Here's why: Imagine there were one particular mountain valley tucked away in
some corner of the world, and while human beings could range all over the
vastness of this earth unharmed, if they ventured into that valley they would
be killed. In that valley there was a race of essentially invincible beings
that would herd any wayward human beings into a side canyon and spear them to
death.

How would the human race react to that? Let's assume that mounting a military
attack and killing the invincible beings weren't possible. Well, first of all,
we'd put up signs and fences and maybe even sentries to warn people not to go
into that valley. We'd tell our children about the danger, and pass the
knowledge of the invincible murderous monsters on, generation to generation.
If people did go in there and got killed we'd cover the event in detail on TV,
as a warning to others (like Shark Week). Even really stupid people would know
not to go into the "valley of the stabby monsters."

Well, if Dolphins are so smart, and they have such good communication and
advanced social structure, then why haven't the many dolphins that have
personally witnessed the slaughter at "The Cove" and escaped (the movie shows
dolphins escaping) managed to warn other dolphins not to go there?

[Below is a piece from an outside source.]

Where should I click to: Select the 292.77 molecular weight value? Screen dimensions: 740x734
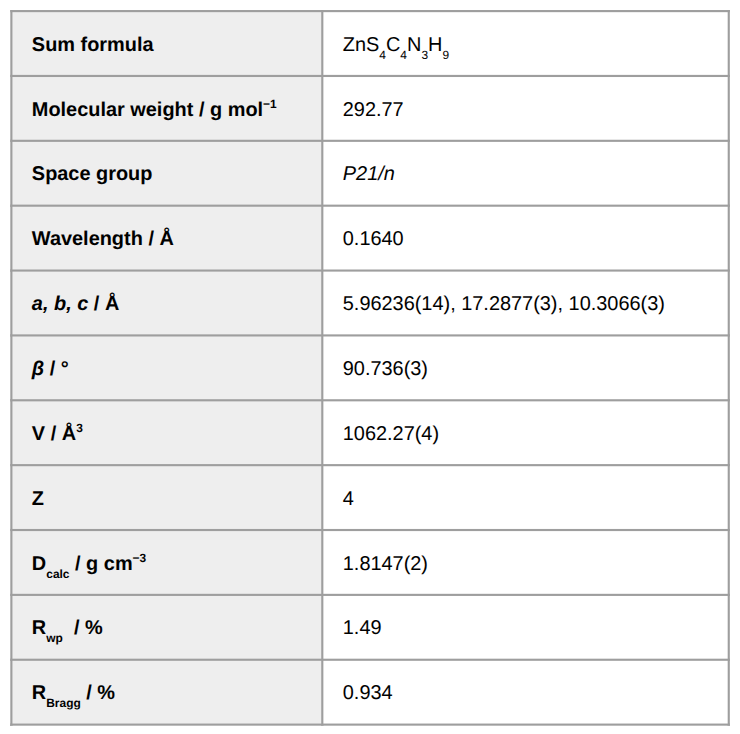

Honestly, if dolphins were anywhere near as smart as humans and were anywhere
near as ruthless, they not only would have prevented the slaughter, but would
have mounted a commando raid wherein expert jumping dolphins would have
trained to jump out of the water, knock the fishermen out of their little
boats, then beaten and dragged them down into the cove until they were
drowned. And I'm being serious about this. Human beings wouldn't put up with
that shit.

Other observed dolphin behavior, such as dolphins killing each other and
attacking sharks to defend swimming humans does prove that they have the
wherewithal to act in both self-preservation, and in the defense of others,
even to violence. But they still get speared in the cove. That tells me
they're not that smart.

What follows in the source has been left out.